The coworking dream that defined San Francisco's startup culture for a decade is quietly unraveling. As 2026 unfolds, the city's once-thriving shared office sector is contracting sharply, with several major operators shuttering locations across SoMa, SOMA's parallel Market Street corridor, and the emerging tech hubs near 16th Street BART.
The shift reflects a fundamental reversal in how San Francisco's tech ecosystem operates. After the remote work surge of 2020-2023 created a glut of flexible office space, companies are now consolidating back into traditional campuses—but exclusively their own. Salesforce, which occupies nearly 1.4 million square feet across its downtown tower and surrounding properties, recently announced an expansion into the renovated warehouse district south of Market Street. Meanwhile, Apple and Google have accelerated their San Francisco real estate acquisition plans, targeting former coworking spaces in the Mission District and along the Embarcadero waterfront.

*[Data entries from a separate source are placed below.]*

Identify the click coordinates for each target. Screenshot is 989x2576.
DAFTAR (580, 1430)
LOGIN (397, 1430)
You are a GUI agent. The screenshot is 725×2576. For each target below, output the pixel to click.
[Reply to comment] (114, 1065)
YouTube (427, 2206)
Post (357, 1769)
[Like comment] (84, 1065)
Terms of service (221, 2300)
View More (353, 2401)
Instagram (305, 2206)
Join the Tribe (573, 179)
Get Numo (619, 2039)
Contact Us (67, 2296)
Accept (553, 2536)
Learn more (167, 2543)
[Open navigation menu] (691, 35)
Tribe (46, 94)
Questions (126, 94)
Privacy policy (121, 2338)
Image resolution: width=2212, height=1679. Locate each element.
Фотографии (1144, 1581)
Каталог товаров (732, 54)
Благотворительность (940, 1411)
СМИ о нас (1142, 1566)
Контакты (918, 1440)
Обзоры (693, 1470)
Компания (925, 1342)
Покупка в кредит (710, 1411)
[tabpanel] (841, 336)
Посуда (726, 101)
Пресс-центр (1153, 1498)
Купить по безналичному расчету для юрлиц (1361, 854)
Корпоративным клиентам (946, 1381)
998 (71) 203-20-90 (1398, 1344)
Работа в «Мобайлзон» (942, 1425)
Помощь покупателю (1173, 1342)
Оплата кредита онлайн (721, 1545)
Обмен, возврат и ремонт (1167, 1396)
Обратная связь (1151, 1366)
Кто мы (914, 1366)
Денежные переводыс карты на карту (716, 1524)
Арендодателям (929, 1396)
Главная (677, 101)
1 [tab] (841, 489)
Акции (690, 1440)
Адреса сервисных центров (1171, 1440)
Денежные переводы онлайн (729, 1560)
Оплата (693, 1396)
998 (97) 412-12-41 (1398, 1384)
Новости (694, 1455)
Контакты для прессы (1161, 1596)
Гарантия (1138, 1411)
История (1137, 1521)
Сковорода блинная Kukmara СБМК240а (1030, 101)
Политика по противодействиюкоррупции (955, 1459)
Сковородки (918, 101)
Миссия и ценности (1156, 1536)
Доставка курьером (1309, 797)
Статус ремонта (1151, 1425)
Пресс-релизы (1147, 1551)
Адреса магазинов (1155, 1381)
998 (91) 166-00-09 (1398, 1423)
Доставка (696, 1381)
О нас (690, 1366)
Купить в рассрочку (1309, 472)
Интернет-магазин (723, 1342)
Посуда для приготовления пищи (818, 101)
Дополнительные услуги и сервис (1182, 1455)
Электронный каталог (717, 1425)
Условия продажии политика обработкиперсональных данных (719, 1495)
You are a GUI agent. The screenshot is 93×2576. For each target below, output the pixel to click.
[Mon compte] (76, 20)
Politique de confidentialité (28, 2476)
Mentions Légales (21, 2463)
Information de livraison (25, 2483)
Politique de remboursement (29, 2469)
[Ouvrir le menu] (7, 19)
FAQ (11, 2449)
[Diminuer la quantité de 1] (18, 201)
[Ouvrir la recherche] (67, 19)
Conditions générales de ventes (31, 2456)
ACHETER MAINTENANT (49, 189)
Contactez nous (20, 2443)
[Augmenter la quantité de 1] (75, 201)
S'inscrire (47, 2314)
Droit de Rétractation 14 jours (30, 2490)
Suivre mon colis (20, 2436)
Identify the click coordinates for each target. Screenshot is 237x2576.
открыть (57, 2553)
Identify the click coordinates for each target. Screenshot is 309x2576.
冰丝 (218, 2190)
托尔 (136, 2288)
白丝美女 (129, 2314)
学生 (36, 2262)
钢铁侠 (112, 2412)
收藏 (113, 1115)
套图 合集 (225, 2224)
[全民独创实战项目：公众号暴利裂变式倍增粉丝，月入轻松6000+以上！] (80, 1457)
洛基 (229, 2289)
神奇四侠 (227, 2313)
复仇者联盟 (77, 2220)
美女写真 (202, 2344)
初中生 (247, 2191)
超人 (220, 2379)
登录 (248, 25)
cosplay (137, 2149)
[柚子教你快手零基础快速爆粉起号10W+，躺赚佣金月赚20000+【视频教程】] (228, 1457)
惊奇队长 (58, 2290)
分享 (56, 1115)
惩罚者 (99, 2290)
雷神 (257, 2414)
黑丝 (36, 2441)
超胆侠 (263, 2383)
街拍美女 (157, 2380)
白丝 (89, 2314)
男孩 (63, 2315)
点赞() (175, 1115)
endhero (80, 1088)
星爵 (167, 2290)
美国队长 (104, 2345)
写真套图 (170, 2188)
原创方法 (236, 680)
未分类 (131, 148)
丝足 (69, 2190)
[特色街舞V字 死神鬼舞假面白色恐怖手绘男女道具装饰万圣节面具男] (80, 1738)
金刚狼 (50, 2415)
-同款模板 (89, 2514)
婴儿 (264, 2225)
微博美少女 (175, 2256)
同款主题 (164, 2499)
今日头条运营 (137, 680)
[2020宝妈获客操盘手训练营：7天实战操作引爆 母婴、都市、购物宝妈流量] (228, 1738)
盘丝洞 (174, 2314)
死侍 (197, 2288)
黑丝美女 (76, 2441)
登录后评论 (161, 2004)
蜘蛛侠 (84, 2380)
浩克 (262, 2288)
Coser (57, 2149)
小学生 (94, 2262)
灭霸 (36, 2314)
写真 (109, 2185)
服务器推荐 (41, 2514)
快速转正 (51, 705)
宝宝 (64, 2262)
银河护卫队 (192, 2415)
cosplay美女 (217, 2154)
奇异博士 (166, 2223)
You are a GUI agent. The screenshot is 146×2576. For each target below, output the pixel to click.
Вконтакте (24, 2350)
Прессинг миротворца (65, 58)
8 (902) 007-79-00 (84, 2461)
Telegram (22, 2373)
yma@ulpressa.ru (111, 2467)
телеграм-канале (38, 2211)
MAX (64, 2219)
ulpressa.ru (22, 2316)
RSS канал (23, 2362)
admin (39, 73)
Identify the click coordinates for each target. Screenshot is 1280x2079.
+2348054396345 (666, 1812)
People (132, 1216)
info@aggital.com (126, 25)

"We're seeing a bifurcation," explains a spokesperson from the San Francisco Planning Department. "Large established firms are claiming premium office real estate, while startups that previously relied on flexible coworking arrangements are either moving to cheaper markets or operating fully remote with no physical footprint."
The numbers are stark. Coworking membership in San Francisco has declined 23 percent since early 2024, according to commercial real estate data. Monthly memberships that averaged $450-$650 per desk in premium locations like SOMA are now competing with permanent office leases at comparable prices, eliminating their price advantage. Several second-tier operators have consolidated locations—The Hive closed its Hayes Valley outpost in March, while Industrious reduced its footprint from four Bay Area locations to just two.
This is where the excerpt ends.